The Convocation hall was done up with banners in the school
colors – cheery white and scarlet – but for all this showy splendor, the mood
of the class of 1940 was a little subdued compared to previous years'. The dean of students made a speech
that touched vaguely on ‘trials ahead’ and drew heavily on allegory of boats
tossed about on stormy seas, which made them all think of Dunkirk, and what was, even now, going on there. There were gaps in the programme during which the name of some
male student was called, but there was no figure to stride across the stage to
accept the proffered diploma. These boys, it was understood, had joined up, and
even now were on their way overseas. Others took to the stage to accept theirs
in khaki uniforms, their hair under their caps freshly shorn according to army
regulations.
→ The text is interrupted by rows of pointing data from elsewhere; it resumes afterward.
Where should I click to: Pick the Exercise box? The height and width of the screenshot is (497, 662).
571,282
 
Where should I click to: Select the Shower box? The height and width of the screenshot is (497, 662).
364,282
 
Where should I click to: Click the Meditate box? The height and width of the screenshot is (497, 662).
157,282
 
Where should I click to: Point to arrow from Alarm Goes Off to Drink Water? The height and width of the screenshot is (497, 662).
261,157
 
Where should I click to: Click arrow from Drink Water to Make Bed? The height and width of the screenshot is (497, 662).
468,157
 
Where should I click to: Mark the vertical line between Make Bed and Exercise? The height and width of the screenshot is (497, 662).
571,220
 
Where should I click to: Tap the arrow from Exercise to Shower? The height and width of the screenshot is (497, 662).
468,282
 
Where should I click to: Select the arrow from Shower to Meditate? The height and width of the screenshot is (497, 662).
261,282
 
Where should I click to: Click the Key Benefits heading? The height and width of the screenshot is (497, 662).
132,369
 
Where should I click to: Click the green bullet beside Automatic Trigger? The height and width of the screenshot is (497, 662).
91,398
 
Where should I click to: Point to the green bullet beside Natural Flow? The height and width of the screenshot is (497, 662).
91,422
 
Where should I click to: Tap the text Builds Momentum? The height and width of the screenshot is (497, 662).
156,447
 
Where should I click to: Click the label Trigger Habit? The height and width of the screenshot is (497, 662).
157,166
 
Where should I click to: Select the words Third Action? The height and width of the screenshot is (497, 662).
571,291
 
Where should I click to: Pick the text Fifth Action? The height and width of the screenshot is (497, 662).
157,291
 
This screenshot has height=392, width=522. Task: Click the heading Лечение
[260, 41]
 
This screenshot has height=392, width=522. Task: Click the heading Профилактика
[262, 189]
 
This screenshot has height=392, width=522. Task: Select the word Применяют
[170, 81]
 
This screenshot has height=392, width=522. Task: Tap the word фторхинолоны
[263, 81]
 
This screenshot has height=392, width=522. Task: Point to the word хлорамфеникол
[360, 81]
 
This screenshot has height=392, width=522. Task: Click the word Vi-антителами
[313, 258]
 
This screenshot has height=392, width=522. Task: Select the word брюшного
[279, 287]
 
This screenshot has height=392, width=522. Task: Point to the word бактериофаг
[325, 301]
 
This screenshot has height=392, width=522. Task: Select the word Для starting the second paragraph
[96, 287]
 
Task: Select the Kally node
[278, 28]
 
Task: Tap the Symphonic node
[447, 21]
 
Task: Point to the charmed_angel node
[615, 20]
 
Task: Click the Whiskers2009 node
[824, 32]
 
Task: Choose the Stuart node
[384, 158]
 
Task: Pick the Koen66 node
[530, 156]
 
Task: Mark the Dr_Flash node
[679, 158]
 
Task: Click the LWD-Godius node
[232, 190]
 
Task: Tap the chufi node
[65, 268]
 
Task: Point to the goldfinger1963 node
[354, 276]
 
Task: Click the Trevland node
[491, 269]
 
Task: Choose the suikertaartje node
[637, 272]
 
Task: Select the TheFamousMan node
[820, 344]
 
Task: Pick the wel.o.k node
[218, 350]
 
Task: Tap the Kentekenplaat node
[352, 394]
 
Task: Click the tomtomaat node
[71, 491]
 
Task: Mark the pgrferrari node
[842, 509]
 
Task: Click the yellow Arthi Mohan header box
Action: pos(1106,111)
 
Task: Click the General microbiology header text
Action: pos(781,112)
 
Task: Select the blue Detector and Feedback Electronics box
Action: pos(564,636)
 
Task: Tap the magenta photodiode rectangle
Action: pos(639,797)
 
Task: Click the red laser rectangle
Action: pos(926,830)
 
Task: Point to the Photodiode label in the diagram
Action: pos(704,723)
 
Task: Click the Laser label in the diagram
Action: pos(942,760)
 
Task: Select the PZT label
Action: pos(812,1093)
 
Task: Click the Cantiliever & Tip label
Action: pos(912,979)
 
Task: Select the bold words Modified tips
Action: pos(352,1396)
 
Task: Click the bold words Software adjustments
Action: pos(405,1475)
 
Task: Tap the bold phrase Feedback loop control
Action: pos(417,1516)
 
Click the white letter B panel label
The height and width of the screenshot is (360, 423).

A rousing cheer went up for them, each mother clapping so
furiously that her palms under her gloves began to tingle.
There was also a good deal of applause for each of the class medal
winners; especially enthusiastic was the contingent that were there to see a
slim girl in white lace take the class prizes in geometry and Latin. Alice
Blythe climbed the steps both times her name was called clutching a small
nosegay of white violets streaked with purple at the heart, which had arrived
that morning with a congratulatory note from one Dr. Bruce Meredith of Maywater, PEI.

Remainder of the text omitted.